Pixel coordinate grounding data
━━━━━━━━━━━━━━━━━━━━━━━━━━━━━━

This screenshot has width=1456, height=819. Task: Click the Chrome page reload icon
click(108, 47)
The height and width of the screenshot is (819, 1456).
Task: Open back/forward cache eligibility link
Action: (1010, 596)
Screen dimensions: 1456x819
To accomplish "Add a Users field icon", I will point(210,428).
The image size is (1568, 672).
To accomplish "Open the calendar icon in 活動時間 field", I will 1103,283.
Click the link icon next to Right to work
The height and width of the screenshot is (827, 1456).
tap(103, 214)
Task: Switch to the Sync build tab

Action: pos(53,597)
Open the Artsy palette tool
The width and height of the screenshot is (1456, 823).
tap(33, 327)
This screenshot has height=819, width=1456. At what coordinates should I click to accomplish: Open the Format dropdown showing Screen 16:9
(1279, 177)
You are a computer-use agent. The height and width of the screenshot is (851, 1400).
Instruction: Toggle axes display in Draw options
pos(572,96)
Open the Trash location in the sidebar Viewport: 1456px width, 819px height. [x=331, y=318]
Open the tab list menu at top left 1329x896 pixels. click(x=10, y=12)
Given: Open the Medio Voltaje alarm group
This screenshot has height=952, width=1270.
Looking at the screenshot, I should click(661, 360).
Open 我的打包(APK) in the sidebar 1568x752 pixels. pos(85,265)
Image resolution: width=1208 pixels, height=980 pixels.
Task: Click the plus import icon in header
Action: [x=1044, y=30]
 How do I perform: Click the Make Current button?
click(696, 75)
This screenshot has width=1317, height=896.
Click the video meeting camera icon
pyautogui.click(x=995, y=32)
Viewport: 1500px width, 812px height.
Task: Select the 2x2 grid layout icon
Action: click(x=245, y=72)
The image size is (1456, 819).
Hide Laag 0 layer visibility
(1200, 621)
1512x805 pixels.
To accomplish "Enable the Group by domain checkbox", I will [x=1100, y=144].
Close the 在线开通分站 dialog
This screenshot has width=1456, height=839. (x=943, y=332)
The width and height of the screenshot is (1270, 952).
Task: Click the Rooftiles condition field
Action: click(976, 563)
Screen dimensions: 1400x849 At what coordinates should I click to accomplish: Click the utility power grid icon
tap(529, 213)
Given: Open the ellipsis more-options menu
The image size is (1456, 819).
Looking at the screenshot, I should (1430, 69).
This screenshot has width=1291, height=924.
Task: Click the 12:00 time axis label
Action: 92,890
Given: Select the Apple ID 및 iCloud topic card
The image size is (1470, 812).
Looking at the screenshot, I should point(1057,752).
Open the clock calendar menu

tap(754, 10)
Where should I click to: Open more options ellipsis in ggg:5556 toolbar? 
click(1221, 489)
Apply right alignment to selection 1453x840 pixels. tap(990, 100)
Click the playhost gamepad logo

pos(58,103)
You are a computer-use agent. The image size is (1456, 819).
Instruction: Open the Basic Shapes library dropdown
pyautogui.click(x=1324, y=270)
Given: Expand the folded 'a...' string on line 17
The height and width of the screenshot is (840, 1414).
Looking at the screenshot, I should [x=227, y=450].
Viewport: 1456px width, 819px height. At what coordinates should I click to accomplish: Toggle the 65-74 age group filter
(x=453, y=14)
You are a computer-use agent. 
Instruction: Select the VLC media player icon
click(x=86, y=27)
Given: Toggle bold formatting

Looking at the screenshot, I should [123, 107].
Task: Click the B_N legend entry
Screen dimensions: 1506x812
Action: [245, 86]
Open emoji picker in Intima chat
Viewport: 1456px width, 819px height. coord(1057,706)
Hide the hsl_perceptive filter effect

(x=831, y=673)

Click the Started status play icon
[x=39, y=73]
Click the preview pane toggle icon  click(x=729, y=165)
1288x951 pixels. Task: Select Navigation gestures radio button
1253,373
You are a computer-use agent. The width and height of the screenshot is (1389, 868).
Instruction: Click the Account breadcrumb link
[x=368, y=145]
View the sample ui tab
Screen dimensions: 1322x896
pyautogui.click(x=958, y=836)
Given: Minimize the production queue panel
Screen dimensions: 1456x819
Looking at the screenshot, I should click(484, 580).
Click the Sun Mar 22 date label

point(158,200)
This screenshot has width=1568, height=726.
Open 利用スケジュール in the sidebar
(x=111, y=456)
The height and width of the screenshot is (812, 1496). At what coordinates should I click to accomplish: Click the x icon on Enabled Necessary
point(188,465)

━━━━━━━━━━━━━━━━━━━━━━━━━━━━━━

*Task*
Where a line in the records above contains the string "computer", copy that line.

*Reply to the task*
You are a computer-use agent. The height and width of the screenshot is (851, 1400).
You are a computer-use agent. The image size is (1456, 819).
You are a computer-use agent. 
You are a computer-use agent. The width and height of the screenshot is (1389, 868).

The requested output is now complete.